“The Role of Statistics in the Big Data Centric World”
Location: LTS Auditorium, 8080 Greenmead Drive
There is now an abundance of big data available from different sources such as social media tools, mobile applications, sensors and administrative records. These organic data are typically highly unstructured and contain various types of imperfections.
In this talk, I will discuss how different statistical tools such as sampling, record linkage, statistical matching, and small area modeling can be applied in order to extract potentially useful information from big data for different statistical inferences.
One factor that has slowed down research in big data is a constellation of confidentiality laws and policies related to the release of many big data. In this context, I will discuss the advantage of creating synthetic big data for research purposes that are similar, but not identical to the raw big data. Creation of such synthetic big data has a great promise in advancing big data technology at a much faster rate since it will give researchers access to useful synthetic big data without compromising the confidentiality of the real big data.
Partha Lahiri is a professor of survey methodology and mathematics at UMD and an adjunct research professor at the Institute of Social Research, University of Michigan, Ann Arbor.
Before coming to UMD, he was the Milton Mohr Distinguished Professor of Statistics at the University of Nebraska-Lincoln.

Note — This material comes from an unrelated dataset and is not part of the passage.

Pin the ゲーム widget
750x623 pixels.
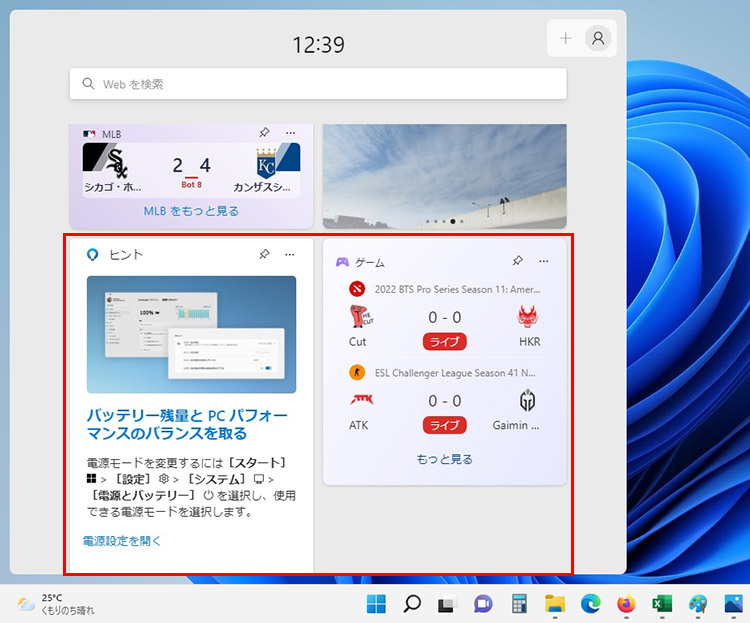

His research interests include big data, Bayesian statistics, record linkage, and small-area estimation. Lahiri has served on a number of advisory committees, including the U.S. Census Advisory committee and U.S. National Academy panel.
Over the years, Lahiri has advised various local and international organizations such as the United Nations Development Program, the World Bank, and the Gallup Organization.
He is a Fellow of the American Statistical Association and the Institute of Mathematical Statistics and an elected member of the International Statistical Institute.